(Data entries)
'''

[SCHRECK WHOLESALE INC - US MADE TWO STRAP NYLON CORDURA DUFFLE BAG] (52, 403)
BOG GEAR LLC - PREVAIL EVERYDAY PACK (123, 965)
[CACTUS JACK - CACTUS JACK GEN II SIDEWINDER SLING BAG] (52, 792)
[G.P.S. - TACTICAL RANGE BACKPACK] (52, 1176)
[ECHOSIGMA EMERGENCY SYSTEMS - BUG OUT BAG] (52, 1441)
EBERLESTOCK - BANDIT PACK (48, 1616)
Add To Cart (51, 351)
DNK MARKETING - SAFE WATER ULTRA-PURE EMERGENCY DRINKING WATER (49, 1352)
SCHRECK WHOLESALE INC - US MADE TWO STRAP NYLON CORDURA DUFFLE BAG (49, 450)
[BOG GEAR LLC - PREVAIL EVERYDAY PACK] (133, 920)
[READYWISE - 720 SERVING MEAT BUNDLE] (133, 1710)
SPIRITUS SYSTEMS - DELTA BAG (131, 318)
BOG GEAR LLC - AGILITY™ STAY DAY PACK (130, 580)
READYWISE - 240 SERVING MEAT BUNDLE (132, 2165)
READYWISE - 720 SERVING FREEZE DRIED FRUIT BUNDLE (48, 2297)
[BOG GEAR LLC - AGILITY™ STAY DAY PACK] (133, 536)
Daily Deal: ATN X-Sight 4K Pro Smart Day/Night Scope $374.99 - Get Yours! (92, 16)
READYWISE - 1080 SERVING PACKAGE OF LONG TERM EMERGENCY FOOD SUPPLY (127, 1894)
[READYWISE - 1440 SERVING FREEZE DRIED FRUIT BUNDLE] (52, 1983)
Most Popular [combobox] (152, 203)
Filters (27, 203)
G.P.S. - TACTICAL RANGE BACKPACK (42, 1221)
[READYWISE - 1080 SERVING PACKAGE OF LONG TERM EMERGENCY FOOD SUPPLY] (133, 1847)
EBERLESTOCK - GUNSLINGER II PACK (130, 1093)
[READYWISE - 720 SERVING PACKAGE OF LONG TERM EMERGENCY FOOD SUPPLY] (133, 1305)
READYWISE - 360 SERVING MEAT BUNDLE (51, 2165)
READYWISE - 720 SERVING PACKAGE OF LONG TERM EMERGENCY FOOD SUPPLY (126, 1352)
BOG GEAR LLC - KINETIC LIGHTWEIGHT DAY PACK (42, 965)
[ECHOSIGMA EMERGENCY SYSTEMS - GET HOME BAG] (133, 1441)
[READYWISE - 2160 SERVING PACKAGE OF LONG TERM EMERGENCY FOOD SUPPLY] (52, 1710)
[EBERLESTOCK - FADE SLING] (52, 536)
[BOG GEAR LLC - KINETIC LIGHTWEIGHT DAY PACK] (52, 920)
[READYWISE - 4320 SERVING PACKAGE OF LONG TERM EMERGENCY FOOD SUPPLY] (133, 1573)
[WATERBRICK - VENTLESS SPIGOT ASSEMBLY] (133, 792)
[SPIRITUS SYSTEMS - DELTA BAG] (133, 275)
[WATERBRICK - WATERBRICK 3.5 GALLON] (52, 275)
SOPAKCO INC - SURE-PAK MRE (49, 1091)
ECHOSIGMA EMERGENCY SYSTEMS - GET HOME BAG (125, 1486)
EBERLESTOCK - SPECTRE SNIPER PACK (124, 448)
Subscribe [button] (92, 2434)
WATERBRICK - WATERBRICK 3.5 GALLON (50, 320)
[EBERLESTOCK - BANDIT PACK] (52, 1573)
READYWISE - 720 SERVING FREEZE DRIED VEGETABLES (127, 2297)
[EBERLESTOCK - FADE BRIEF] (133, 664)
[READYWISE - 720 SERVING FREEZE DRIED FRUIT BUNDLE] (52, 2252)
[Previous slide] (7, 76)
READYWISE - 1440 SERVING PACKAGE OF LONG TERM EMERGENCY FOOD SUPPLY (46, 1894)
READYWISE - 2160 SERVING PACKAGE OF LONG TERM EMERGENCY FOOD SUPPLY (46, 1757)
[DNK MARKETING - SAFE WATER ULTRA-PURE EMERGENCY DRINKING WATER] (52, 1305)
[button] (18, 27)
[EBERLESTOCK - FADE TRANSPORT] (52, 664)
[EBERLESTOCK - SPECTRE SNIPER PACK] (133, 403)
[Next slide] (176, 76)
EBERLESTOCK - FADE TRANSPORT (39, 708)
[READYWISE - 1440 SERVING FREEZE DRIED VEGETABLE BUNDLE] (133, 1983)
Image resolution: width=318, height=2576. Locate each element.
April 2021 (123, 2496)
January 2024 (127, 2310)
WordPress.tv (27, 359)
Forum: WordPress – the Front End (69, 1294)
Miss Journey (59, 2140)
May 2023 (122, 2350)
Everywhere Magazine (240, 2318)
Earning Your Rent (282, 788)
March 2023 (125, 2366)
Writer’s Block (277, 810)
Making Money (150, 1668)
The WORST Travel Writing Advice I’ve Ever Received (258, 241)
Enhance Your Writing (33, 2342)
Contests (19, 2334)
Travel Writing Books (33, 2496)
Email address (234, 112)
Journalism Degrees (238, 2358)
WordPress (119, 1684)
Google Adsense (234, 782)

'''

**Work order**
Copy down every line of the entries containing the word "EVERYDAY".

**Exercise output**
BOG GEAR LLC - PREVAIL EVERYDAY PACK (123, 965)
[BOG GEAR LLC - PREVAIL EVERYDAY PACK] (133, 920)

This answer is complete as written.